WHAT THE TASK ASKS:
The count of lines below that include the string "corner" is the whole answer.

** THE DATA follows **

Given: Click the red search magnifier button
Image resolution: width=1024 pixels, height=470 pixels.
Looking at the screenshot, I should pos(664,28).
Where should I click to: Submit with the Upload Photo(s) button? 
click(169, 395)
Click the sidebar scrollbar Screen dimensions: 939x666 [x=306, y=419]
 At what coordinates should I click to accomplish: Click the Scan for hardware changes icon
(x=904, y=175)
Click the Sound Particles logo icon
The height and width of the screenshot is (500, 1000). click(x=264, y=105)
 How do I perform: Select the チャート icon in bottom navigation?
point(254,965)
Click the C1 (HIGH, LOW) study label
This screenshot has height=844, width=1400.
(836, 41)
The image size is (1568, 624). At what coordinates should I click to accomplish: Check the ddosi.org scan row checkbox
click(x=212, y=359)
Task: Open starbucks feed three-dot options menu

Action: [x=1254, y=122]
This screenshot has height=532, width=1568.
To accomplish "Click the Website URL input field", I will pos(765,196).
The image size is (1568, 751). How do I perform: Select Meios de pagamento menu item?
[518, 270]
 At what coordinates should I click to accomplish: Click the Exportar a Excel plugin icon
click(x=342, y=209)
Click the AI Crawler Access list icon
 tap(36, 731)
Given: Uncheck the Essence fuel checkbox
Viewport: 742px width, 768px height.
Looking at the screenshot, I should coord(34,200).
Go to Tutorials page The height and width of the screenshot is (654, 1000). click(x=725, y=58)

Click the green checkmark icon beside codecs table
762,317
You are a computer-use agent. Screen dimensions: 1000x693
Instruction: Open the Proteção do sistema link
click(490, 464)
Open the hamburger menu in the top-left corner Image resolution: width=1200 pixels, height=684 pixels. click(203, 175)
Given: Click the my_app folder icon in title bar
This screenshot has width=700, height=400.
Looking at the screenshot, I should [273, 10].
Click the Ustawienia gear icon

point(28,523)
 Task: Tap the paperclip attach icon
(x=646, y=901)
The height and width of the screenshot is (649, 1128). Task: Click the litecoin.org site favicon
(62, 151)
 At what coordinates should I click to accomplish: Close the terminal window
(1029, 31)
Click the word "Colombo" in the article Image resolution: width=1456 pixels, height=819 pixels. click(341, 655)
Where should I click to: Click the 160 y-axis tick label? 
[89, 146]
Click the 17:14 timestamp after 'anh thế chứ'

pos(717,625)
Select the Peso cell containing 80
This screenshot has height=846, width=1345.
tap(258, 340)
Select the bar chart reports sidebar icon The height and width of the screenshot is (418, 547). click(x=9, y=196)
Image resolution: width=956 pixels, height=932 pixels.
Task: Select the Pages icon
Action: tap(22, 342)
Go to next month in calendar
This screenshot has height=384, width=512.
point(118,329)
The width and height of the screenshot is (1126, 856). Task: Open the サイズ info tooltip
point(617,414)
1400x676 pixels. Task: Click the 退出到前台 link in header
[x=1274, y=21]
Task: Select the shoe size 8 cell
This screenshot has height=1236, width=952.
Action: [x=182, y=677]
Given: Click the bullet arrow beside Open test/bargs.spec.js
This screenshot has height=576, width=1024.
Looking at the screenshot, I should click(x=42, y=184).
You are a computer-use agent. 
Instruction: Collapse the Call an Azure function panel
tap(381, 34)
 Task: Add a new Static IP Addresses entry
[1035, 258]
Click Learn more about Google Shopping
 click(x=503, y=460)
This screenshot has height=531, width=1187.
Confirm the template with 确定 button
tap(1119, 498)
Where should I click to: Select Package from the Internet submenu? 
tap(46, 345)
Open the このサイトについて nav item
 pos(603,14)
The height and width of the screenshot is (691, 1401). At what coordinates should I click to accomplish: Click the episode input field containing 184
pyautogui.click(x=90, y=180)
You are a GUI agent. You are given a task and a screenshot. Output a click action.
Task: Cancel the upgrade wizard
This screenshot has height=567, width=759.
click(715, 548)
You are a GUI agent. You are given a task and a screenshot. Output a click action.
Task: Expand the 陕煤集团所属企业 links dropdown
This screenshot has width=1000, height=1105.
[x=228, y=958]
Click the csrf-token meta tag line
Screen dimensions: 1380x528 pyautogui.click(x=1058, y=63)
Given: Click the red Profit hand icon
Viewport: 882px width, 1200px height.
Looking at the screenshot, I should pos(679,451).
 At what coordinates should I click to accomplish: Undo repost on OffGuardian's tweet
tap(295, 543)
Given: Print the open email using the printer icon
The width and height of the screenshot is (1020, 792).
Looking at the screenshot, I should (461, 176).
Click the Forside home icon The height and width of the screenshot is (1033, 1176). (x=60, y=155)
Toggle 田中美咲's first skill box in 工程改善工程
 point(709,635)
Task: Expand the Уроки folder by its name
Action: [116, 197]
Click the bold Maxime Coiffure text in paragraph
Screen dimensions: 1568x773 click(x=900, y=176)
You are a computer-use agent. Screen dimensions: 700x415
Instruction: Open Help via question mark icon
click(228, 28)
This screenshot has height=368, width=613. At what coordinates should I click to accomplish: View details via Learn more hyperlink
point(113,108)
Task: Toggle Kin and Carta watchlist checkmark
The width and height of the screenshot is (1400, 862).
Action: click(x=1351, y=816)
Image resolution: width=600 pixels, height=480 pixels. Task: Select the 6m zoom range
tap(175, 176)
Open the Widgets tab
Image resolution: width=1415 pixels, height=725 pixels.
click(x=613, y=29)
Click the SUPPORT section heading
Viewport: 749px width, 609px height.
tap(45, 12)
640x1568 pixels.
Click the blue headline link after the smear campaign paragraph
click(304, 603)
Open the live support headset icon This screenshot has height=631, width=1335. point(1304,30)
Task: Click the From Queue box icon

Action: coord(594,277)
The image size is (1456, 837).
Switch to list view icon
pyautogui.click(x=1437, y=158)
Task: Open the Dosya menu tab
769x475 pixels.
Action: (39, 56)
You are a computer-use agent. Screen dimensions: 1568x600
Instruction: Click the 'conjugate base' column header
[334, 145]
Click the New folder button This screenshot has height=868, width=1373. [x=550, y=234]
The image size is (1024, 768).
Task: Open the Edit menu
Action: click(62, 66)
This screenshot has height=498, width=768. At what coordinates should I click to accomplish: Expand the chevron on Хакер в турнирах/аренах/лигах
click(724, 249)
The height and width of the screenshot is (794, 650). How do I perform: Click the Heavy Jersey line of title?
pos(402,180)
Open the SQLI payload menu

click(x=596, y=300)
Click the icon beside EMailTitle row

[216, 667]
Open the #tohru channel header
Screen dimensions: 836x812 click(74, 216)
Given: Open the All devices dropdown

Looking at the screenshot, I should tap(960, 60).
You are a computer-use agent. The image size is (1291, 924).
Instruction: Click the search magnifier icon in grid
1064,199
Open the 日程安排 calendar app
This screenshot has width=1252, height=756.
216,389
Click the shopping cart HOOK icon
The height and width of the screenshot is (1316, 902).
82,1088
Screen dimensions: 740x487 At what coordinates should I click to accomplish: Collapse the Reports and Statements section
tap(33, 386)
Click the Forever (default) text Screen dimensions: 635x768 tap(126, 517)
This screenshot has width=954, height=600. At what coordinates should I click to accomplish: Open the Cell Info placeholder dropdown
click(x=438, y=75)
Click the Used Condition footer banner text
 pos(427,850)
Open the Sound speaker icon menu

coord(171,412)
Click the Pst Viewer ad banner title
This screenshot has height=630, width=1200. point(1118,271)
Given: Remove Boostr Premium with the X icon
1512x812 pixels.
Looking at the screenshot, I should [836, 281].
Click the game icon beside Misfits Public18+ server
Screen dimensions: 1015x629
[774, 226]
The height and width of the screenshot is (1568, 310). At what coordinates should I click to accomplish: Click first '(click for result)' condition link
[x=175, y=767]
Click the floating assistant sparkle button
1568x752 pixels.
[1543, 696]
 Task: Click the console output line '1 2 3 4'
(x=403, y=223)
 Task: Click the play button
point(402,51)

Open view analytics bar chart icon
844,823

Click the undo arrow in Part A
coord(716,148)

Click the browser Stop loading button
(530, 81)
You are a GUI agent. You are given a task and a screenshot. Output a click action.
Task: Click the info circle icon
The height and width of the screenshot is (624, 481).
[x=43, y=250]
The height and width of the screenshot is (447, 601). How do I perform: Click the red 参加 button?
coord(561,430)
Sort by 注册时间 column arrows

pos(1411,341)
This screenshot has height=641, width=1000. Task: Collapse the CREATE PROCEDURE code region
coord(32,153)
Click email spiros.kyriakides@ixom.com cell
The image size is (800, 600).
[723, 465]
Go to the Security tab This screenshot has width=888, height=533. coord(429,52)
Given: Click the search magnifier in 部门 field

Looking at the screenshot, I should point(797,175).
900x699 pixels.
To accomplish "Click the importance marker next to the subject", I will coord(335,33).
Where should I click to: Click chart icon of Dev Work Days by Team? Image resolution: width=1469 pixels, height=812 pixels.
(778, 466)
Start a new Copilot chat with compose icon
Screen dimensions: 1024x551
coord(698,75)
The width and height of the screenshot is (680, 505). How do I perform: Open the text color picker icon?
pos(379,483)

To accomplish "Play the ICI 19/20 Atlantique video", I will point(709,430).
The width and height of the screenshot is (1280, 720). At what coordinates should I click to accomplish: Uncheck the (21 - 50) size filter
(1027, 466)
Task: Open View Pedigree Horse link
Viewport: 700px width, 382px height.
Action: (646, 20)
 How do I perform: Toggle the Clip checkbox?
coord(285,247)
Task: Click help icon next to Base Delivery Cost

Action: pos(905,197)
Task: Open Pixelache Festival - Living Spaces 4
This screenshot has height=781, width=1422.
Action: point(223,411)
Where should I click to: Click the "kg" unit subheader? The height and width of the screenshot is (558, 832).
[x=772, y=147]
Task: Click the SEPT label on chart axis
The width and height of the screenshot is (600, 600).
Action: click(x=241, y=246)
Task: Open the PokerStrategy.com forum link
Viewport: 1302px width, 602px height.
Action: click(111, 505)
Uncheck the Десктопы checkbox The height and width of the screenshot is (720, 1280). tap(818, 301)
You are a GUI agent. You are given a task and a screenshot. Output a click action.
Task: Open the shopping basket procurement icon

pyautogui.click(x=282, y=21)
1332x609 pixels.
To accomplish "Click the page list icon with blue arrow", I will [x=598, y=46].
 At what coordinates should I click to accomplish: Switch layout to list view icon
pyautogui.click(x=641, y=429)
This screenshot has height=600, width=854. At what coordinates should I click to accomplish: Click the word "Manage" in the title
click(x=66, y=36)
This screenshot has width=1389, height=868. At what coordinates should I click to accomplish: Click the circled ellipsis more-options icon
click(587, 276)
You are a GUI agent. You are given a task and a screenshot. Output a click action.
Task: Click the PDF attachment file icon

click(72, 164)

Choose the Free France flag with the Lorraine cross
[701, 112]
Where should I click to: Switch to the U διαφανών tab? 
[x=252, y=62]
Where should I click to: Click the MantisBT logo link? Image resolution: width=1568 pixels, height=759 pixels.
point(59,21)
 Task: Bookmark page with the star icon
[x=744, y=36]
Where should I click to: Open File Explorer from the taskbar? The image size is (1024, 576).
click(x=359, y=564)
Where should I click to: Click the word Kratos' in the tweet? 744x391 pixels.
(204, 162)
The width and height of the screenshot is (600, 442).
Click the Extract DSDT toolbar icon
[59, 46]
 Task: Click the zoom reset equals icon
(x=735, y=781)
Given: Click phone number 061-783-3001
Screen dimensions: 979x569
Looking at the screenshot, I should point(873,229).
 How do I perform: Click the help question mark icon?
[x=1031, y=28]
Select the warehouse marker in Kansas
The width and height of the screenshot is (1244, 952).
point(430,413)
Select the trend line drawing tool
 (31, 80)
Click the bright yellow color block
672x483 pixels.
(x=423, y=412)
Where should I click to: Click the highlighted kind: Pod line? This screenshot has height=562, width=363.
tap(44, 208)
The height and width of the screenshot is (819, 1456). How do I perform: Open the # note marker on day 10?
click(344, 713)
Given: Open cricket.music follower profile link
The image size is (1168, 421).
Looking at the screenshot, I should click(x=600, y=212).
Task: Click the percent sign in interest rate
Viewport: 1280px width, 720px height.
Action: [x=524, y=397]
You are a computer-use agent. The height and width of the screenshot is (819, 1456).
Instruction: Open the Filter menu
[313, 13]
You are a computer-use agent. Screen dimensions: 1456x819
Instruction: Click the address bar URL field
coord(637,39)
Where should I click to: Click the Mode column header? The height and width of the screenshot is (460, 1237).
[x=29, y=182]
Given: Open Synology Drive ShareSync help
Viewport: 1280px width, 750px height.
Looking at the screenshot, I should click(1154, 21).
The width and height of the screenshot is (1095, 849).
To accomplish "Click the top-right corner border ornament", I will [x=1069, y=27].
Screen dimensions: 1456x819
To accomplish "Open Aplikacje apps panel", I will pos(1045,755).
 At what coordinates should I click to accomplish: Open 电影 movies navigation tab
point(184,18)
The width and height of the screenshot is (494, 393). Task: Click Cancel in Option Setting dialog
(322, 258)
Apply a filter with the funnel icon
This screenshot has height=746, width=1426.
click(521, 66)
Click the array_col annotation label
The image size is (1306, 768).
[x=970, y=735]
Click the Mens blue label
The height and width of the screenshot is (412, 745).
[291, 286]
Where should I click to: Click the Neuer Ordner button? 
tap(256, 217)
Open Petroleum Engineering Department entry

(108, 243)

** End of THE DATA **

EXERCISE SOLUTION:
2